### Exercise
Edit the material from the line with "Select the topmost stair flight" to the line with "Action: click(x=295, y=400)" by swapping "Filter" for "Sort", leaving everything else unchanged.

### Material provided
━━━
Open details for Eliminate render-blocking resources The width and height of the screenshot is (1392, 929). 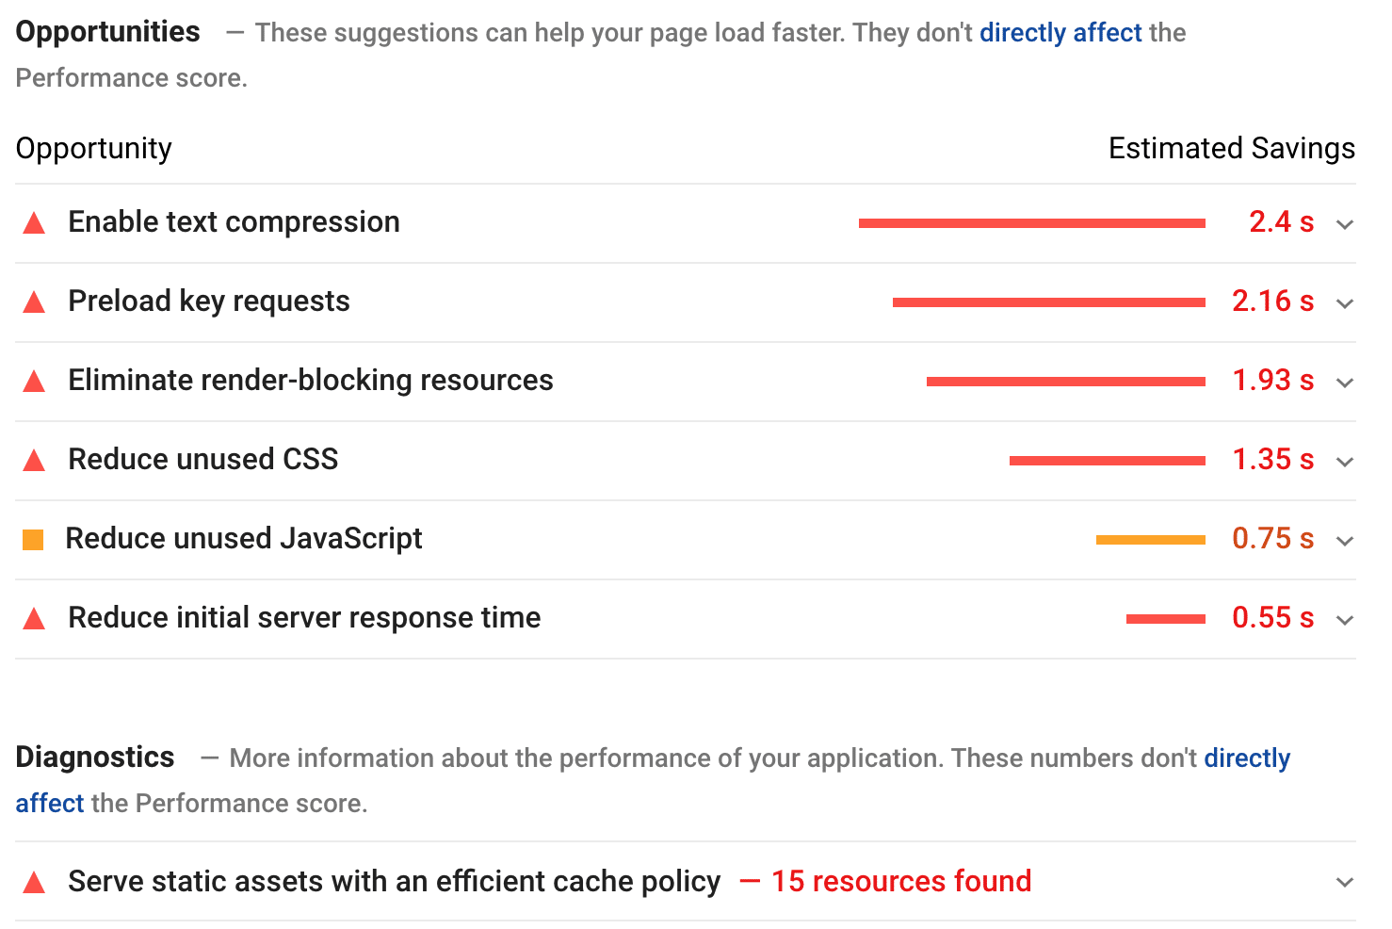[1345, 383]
━━━
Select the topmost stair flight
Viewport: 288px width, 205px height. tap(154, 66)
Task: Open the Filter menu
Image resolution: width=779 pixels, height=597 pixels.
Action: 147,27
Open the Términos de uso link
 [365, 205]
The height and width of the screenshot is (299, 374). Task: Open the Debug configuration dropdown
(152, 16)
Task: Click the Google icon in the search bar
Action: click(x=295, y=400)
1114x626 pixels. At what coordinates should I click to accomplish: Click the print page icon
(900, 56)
━━━
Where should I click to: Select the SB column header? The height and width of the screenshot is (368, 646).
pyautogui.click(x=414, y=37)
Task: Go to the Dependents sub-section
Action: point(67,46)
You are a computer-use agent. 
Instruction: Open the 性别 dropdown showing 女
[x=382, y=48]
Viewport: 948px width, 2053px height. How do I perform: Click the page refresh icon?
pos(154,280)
━━━
### Task answer
Select the topmost stair flight
Viewport: 288px width, 205px height. tap(154, 66)
Task: Open the Sort menu
Image resolution: width=779 pixels, height=597 pixels.
Action: 147,27
Open the Términos de uso link
 [365, 205]
The height and width of the screenshot is (299, 374). Task: Open the Debug configuration dropdown
(152, 16)
Task: Click the Google icon in the search bar
Action: click(x=295, y=400)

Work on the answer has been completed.